Leaving out all pictures, repeat exactly the lines from the one that holds "Attorneys (69, 87)" to the last line of the entries below.
---------- SOURCE DATA ----------
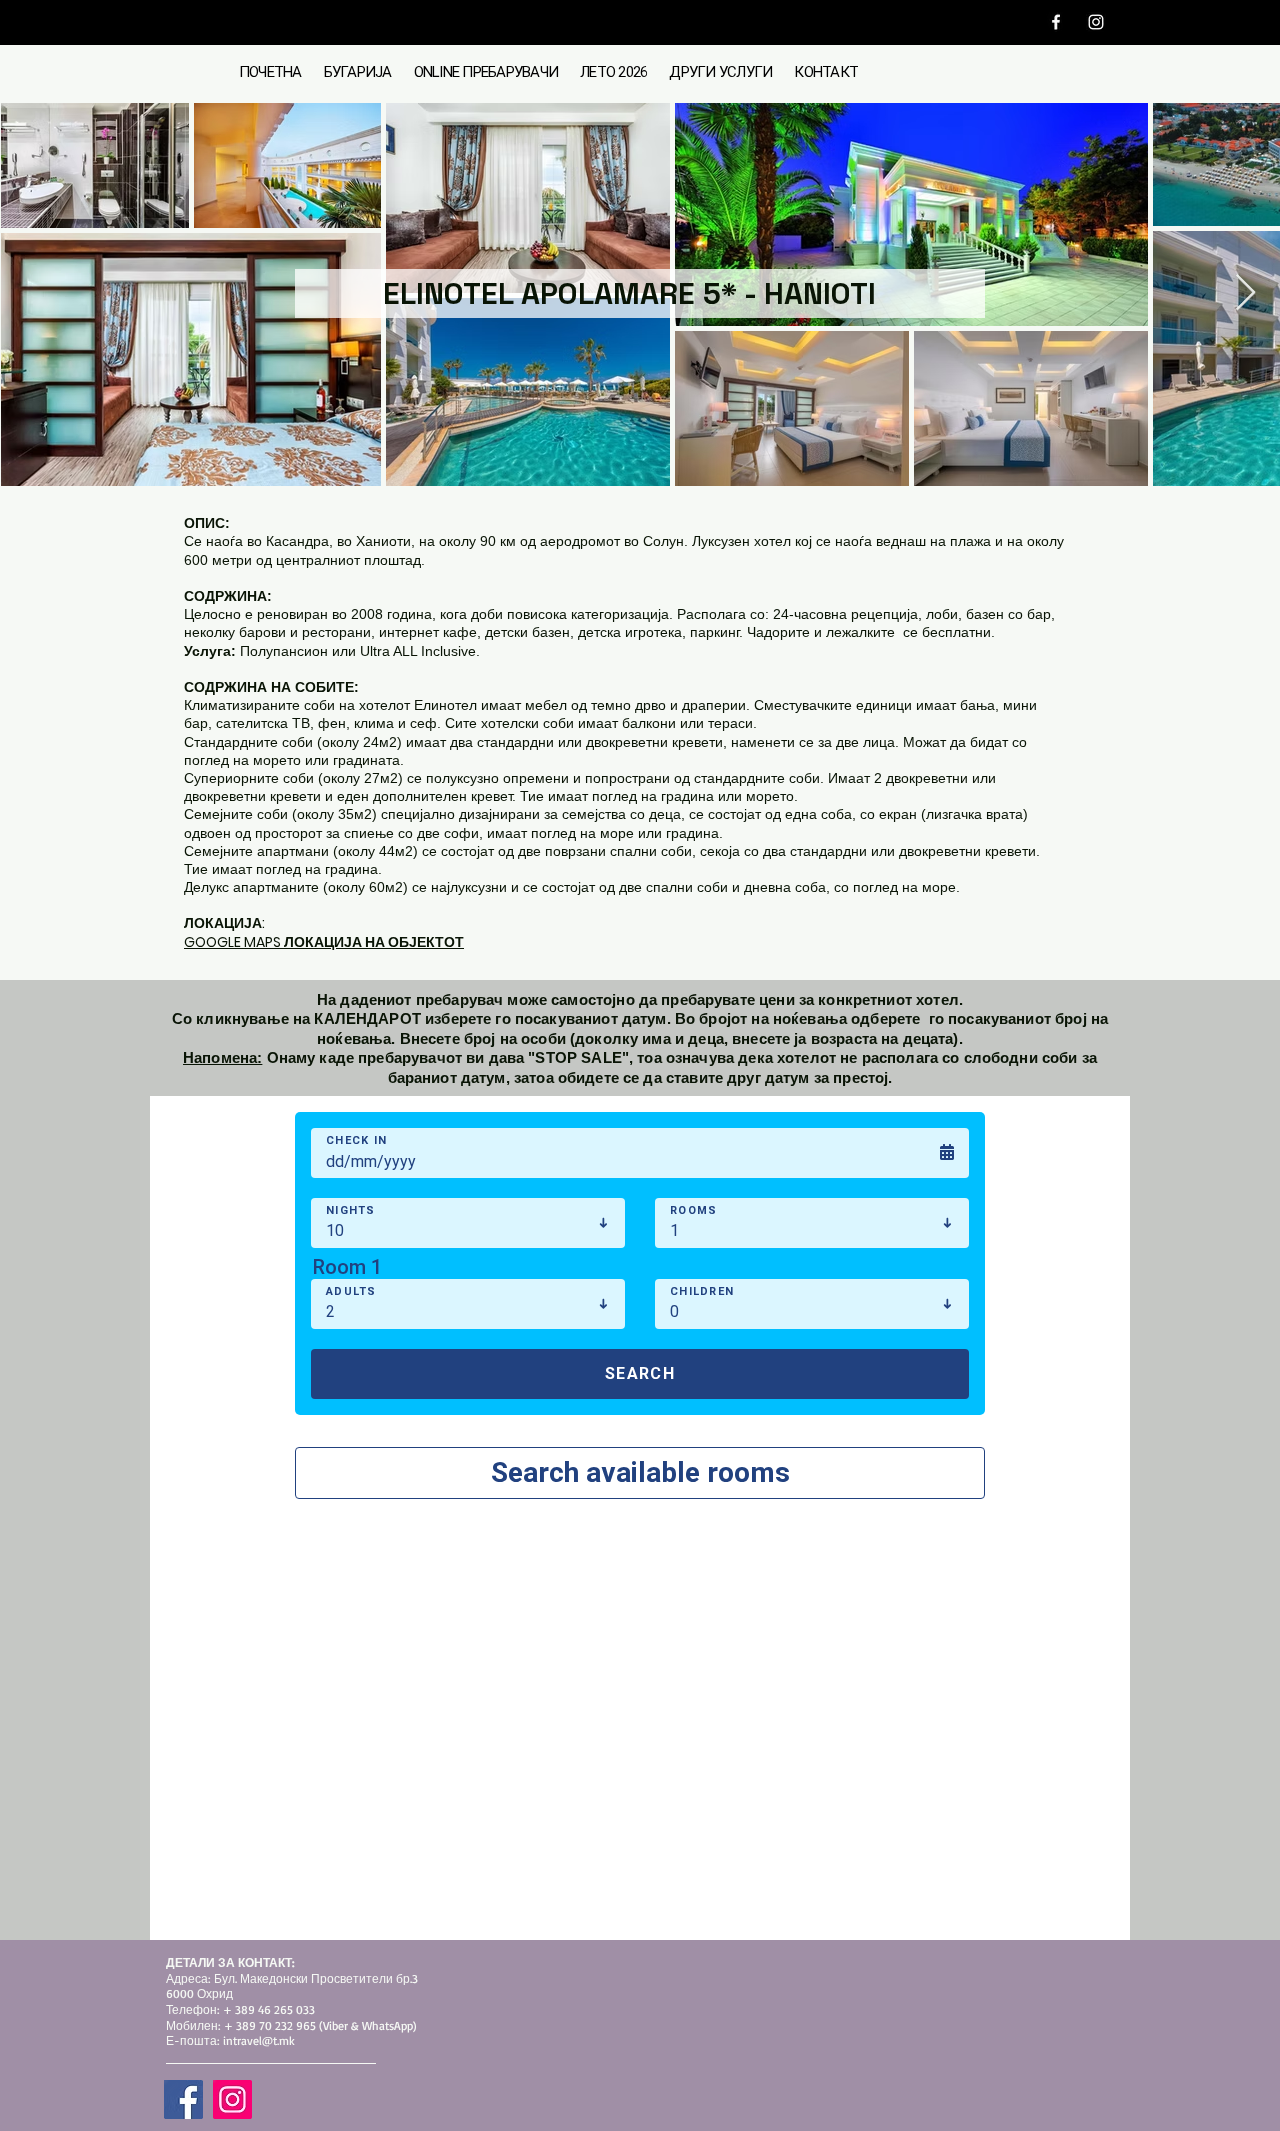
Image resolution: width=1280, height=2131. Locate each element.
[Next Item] (1245, 293)
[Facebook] (1056, 22)
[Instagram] (1096, 22)
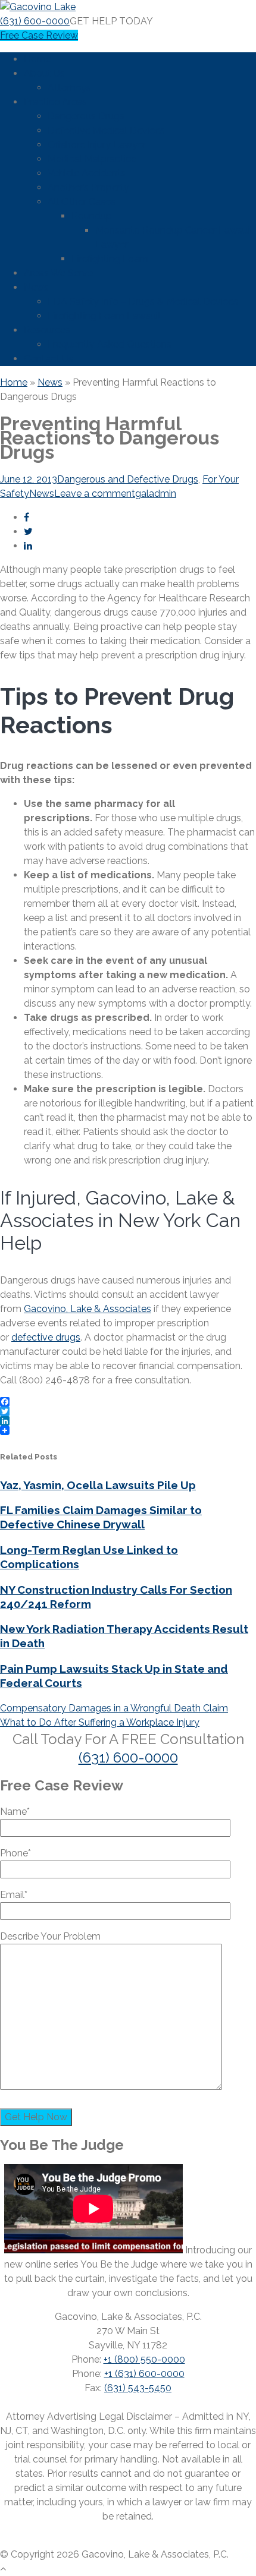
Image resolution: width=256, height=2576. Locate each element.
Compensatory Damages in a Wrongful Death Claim (114, 1708)
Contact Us (48, 358)
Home (37, 59)
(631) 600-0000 (35, 21)
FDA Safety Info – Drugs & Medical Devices (143, 301)
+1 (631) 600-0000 (144, 2373)
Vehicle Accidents (87, 173)
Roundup (91, 216)
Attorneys (69, 87)
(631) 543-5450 (137, 2388)
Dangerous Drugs (86, 116)
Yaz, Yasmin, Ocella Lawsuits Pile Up (98, 1485)
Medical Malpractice (92, 159)
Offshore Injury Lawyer (97, 144)
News (36, 287)
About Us (44, 73)
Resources (47, 330)
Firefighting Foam (109, 258)
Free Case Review (39, 35)
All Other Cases (81, 201)
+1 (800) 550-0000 (144, 2359)
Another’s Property (88, 187)
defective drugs (45, 1337)
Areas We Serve (58, 273)
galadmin (155, 493)
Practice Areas (55, 102)
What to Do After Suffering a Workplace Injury (99, 1722)
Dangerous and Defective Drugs (127, 479)
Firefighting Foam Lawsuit (104, 315)
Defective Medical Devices (106, 130)
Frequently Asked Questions (109, 344)
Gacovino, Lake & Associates (87, 1308)
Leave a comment (94, 493)
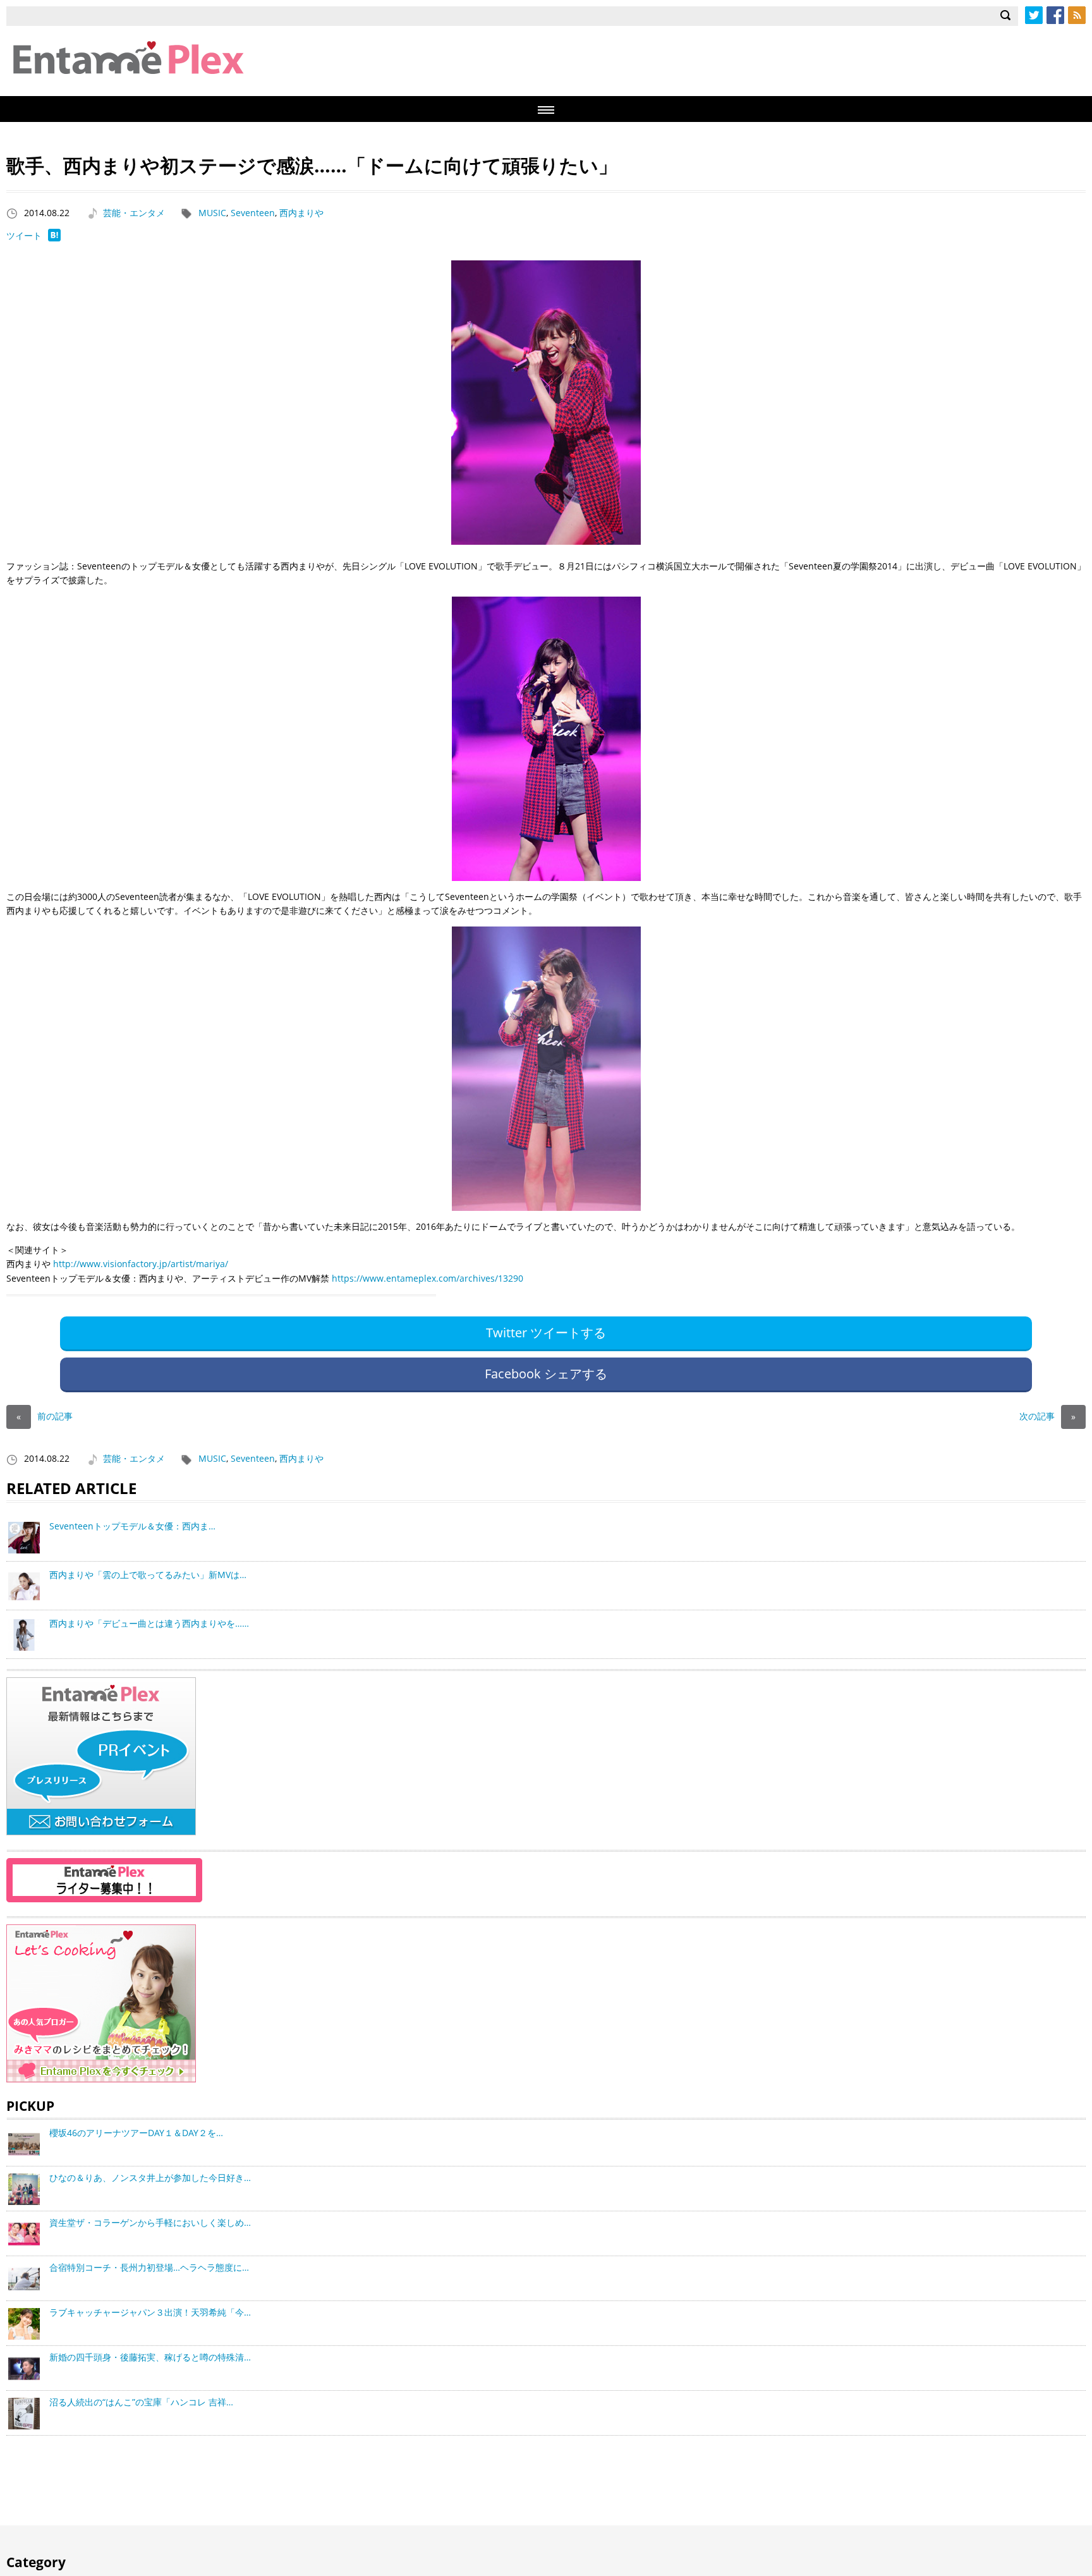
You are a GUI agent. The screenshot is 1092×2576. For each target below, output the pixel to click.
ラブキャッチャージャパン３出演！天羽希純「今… (150, 2312)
----------
> **TASK RESPONSE**
Attorneys (69, 87)
(631) 543-5450 (137, 2388)
Dangerous Drugs (86, 116)
Yaz, Yasmin, Ocella Lawsuits Pile Up (98, 1485)
Medical Malpractice (92, 159)
Offshore Injury Lawyer (97, 144)
News (36, 287)
About Us (44, 73)
Resources (47, 330)
Firefighting Foam (109, 258)
Free Case Review (39, 35)
All Other Cases (81, 201)
+1 (800) 550-0000 (144, 2359)
Another’s Property (88, 187)
defective drugs (45, 1337)
Areas We Serve (58, 273)
galadmin (155, 493)
Practice Areas (55, 102)
What to Do After Suffering a Workplace Injury (99, 1722)
Dangerous and Defective Drugs (127, 479)
Firefighting Foam Lawsuit (104, 315)
Defective Medical Devices (106, 130)
Frequently Asked Questions (109, 344)
Gacovino, Lake & Associates (87, 1308)
Leave a comment (94, 493)
You are a GUI agent. The screenshot is 1092×2576. For each target below, output the pixel to click.
ラブキャッチャージャパン３出演！天羽希純「今… (150, 2312)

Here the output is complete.